La crítica académica justifica su buena o mala suerte de un modo naturalmente académico, sistemático, teórico. Así, por ejemplo, defiende su manera de ver un éxito en cada fracaso recurriendo al concepto de ironía y proponiendo, consecuentemente, que todo poema moderno es irónico. Si ya no hay objeto en los poemas, si “Dios ha muerto” y no nos queda ya más que el “fingimiento”, la abstracción, la alegoría, entonces ya sólo es posible hablar irónicamente –de cualquier cosa, no importa cuál, lo mismo de Corín Tellado que de San Juan de la Cruz, de Díaz Mirón o de Agustín Lara. Si a fin de cuentas todo poema de aliento largo se ve frustrado, es por lo mismo, porque ya no es posible escribir la Ilíada, y ni siquiera Piedra de sol; porque ya no es posible creer en el éxito de un poema extenso; en suma, porque hoy es imposible tomarse muy en serio una empresa muy seria. Estamos así en la era post-moderna, donde estar al día significa saber que todo lo que se diga hoy se dirá irónicamente, o no se dirá... No se trata, por supuesto, de que la ironía sea exclusiva de los tiempos modernos, sino de que la ironía lo es todo en los tiempos modernos, mientras que era más bien excepcional en la antigüedad. Plutarco cita una en sus Vidas paralelas. Hiparco, rey de los partos, está en guerra con Craso mientras asiste a una representación de Las bacantes, de Eurípides, donde Agave sale a escena llevado clavada en un tirso la cabeza de su propio hijo, Penteo, aunque todavía no reconoce que es la de su hijo. Pero la historia le tiene reservada a Hiparco la siguiente ironía:

[...] no se habían levantado las mesas, y un representante de tragedias, llamado Jasón, natural de Trallis, estaba recitando el pasaje de Agave [...] En medio de los aplausos que se le daban se presentó Silaces ante el rey, y , adorándole, arrojó en medio la cabeza de Craso. Grande fue con esto la algazara de los partos, su alegría y su júbilo; y habiendo hecho los sirvientes tomar asiento a Silaces, de orden del rey, Jasón dio las ropas y ornato de Penteo a uno de los del coro, y tomando él la cabeza de Craso en la mano se puso a hacer el bacante, y recitó con entusiasmo y con canto aquellos versos: “Del monte a nuestro techo / esta dichosa caza / traemos ahora mismo / de flecha traspasada”. Esto fue de diversión para todos; pero cantándose enseguida los siguientes versos, alternados con el coro: “¿Quién le tiró primero? / Mío, mío es el premio”, entonces, levantándose Pomaxatres, que también asistía a la cena, echó mano a la cabeza, diciendo que aquello más le tocaba a él que al actor, lo que cayó muy en gracia al rey; y habiéndole remunerado, según la costumbre patria, dio a Jasón un talento. Este término se dice haber tenido la expedición de Craso, acabando verdaderamente como una tragedia.

━━━━

TAREAS ESCRITAS:
1) En el fragmento sobre la ironía, ¿qué obra de Eurípides presenciaba Hiparco, rey de los partos?
2) Resume en menos palabras el párrafo del fragmento sobre la ironía que comienza con «La crítica académica justifica», conservando sus ideas principales.
3) Prosigue el fragmento sobre la ironía a partir de su última oración.
El listado procede de una fuente distinta.

DATOS DEL LISTADO:
━━━━

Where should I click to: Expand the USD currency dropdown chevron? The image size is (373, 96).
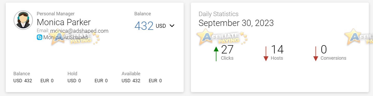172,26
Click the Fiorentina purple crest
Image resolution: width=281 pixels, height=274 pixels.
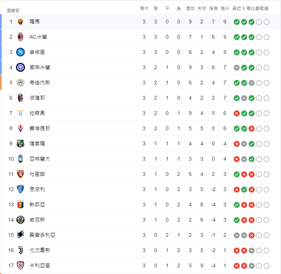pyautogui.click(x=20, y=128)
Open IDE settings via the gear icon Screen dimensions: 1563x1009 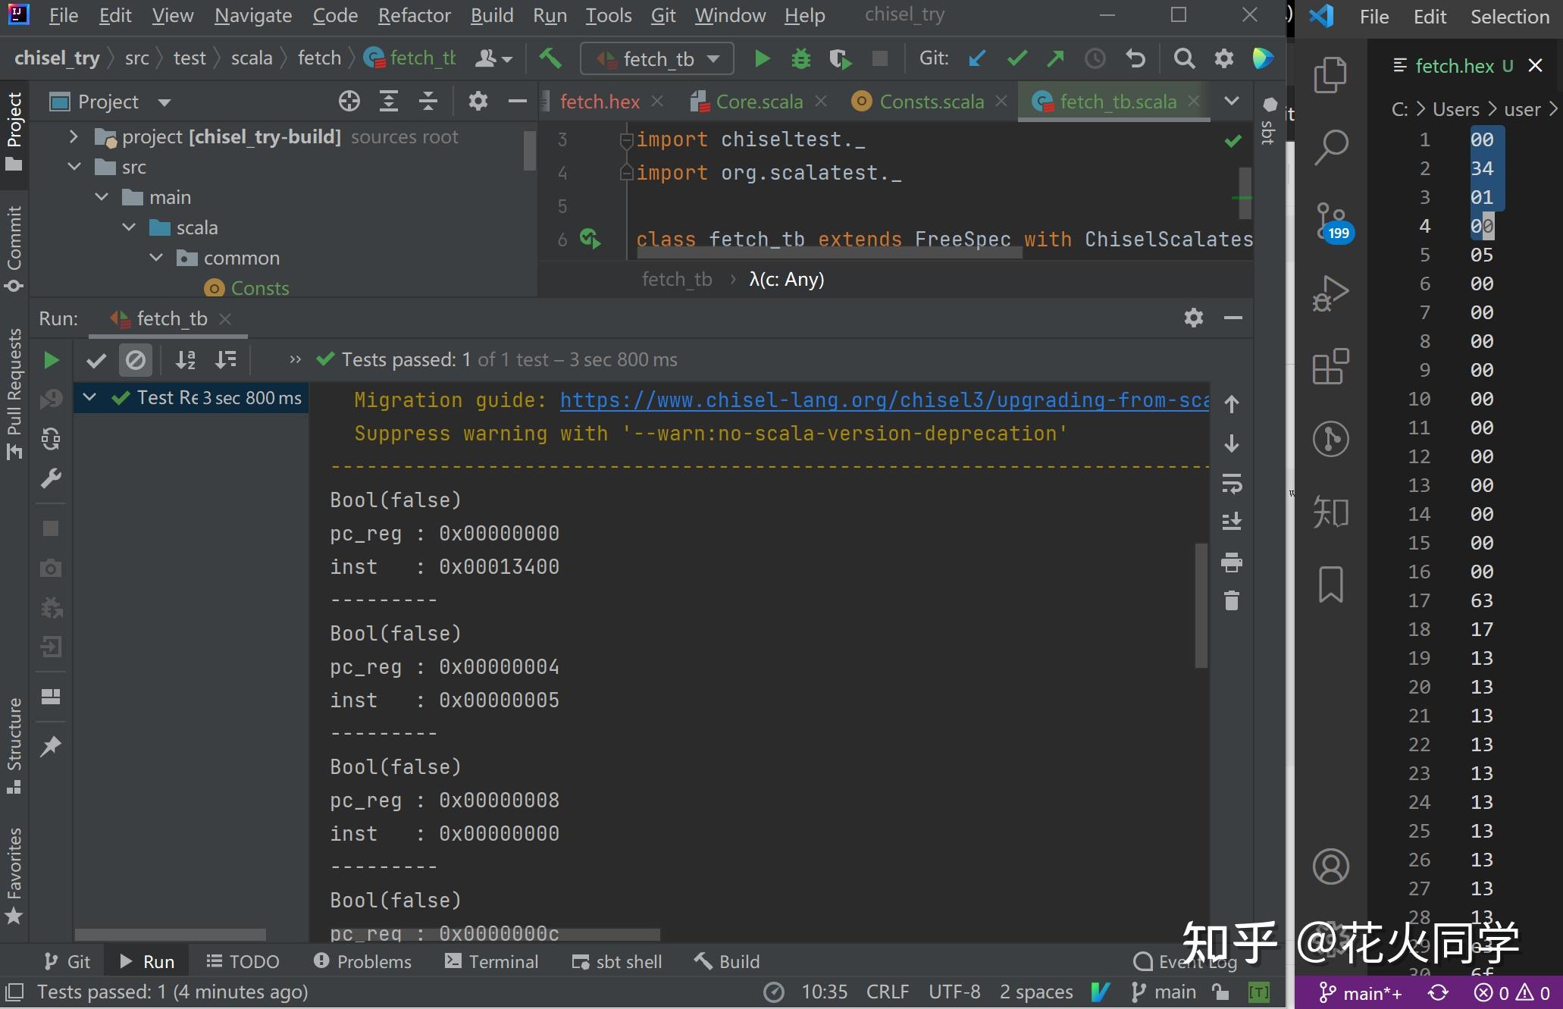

━━━━

RESPUESTAS:
1) Las bacantes.

2) La crítica académica justifica sus aciertos y fracasos de forma sistemática y teórica, y recurre al concepto de ironía para ver un éxito en cada fracaso: todo poema moderno sería irónico. Si ya no hay objeto en los poemas y solo queda el «fingimiento», la abstracción o la alegoría, únicamente se puede hablar irónicamente de cualquier cosa. El poema extenso fracasa porque ya no es posible escribir la Ilíada ni Piedra de sol, ni tomarse en serio una empresa muy seria. En la era posmoderna, estar al día significa saber que todo se dirá irónicamente o no se dirá. La ironía no es exclusiva de los tiempos modernos, pero hoy lo es todo, mientras que en la antigüedad era excepcional. Plutarco cita un caso en sus Vidas paralelas: Hiparco, rey de los partos y en guerra con Craso, asiste a una representación de Las bacantes, en la que Agave sale a escena con la cabeza de su hijo Penteo clavada en un tirso.

3)
Pero ¿es de veras la carcajada del diablo lo que se oye aquí, detrás de esta ironía, o la carcajada diabólica es la ironía misma?

 

3. La carcajada del diablo: Crítica, ironía y ascetismo

 

Decía Baudelaire que la ironía es una forma de maceración. En uno de sus libros de notas, Mircea Eliade veía en esta maceración la impronta del ascetismo, pues hay en la ironía algo disolvente. El asceta (Cioran para Eliade) se vuelve tan corrosivo que resulta indefendible... Como el asceta, el irónico tiene algo de inhumano y por lo mismo algo de divino, de diabólico: un soberano rechazo a lo común (a la comunidad), en donde sólo se entretiene para ejercitar mejor su asco o su burla. El irónico no es indiferente a las cosas del mundo, pero podría llegar a renunciar a él si alguna vez el asco le pareciera aún “demasiado humano”. Entonces daría un paso radical y se convertiría de verdad en un asceta.

El ascetismo asocia la impasibilidad y la indiferencia con la purificación, y reclama para sí una inocencia primigenia y natural; esto es, busca el paraíso natural de los animales, la bestialidad del que no peca. Algo de esto mismo hay también en la ironía, pues también ella arranca de la crítica a este mundo. Pero la ironía no llega nunca tan lejos. El irónico se interrumpe deliberadamente, porque a fin de cuentas no quiere la indiferencia por el mundo sino sólo la crítica que lo pone en crisis, volviéndolo ridículo. Como no puede evitar que la ridiculez del mundo lo empuje sin embargo al ascetismo, hacia la indiferencia, debe entonces refrenarse. Así, el irónico tiene a la vez algo del santo ascético y algo de la bestia paradisiaca, pero lo que lo define por encima de todo es el esfuerzo “humano, demasiado humano” que pone en que ese algo siga siendo siempre justamente algo, un poco, no un todo; que su asco del mundo no acabe por sacarlo definitivamente del mundo. Por eso se detiene siempre a las puertas de la religión, a las puertas de la metafísica, a las puertas del infierno. No quiere el desinterés, y por eso no sabe abandonar toda esperanza, pero tampoco busca de veras ver a Dios. No quiere pues la disolución sino sólo la maceración...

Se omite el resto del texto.